Chaque langue est singulière, elle n’est ni facile, ni difficile à apprendre

Joseph THACH, Linguiste et Maître de Conférences à l’Inalco (Institut National des Langues et Civilisations Orientales), nous fait partager son point de vue sur l’apprentissage des langues étrangères.

Selon vous, à quel moment une personne peut-elle considérer qu’elle maîtrise bien une langue ?

Quand on est linguiste de métier, on a une image claire de toute la complexité de chaque système langagier, de l’immensité de son univers et du peu de choses qu’on y maîtrise… Alors on ne se dira jamais être “bilingue”, même si bien sûr on réussit à s’exprimer et à communiquer efficacement dans une langue étrangère. Je crains que personne ne puisse considérer maîtriser une langue à la perfection.

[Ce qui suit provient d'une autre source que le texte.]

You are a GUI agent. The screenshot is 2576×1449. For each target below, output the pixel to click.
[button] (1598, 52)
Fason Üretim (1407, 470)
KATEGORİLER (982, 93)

En fait, on a souvent l’impression qu’une langue est quelque chose de figé, que l’on peut apprendre progressivement toute sa structure, toutes ses nuances pour arriver à un niveau dit “bilingue”. Or, une langue n’est jamais figée, elle vit et évolue constamment.

Expliquez-nous ce que c’est qu’une langue ?

Une langue est une incarnation, elle représente des “êtres” du langage, ce n’est pas juste un code à faire correspondre. Chaque langue incarne de façon singulière le langage. Ce que  nous appelons langage est une construction de sens à partir des mots et des combinaisons de mots et le non verbal en fait partie.

Le langage est une activité symbolique, de construction de sens, non stable, sans cesse déformable même par écrit dans la formation des phrases. Je vais vous illustrer cela avec un exemple en français: “Je vais au cinéma ce soir” / “Ce soir, je vais au cinéma” / “Au cinéma, je vais ce soir”. Vous voyez, c’est une phrase extrêmement simple, qui a plusieurs variantes de construction, mais ces variantes changent sensiblement le sens du message, bien qu’au premier abord nous ayions l’impression qu’elles veulent dire la même chose. Donc, on peut apprendre les règles de grammaire, croire que l’ordre des mots est figé, mais dans la pratique, on constate que ce n’est pas tout à fait ainsi.

On comprend que l’apprentissage d’une langue doit être ouvert à la réalité de sa pratique. Quelle serait alors la meilleure façon d’apprendre une langue ?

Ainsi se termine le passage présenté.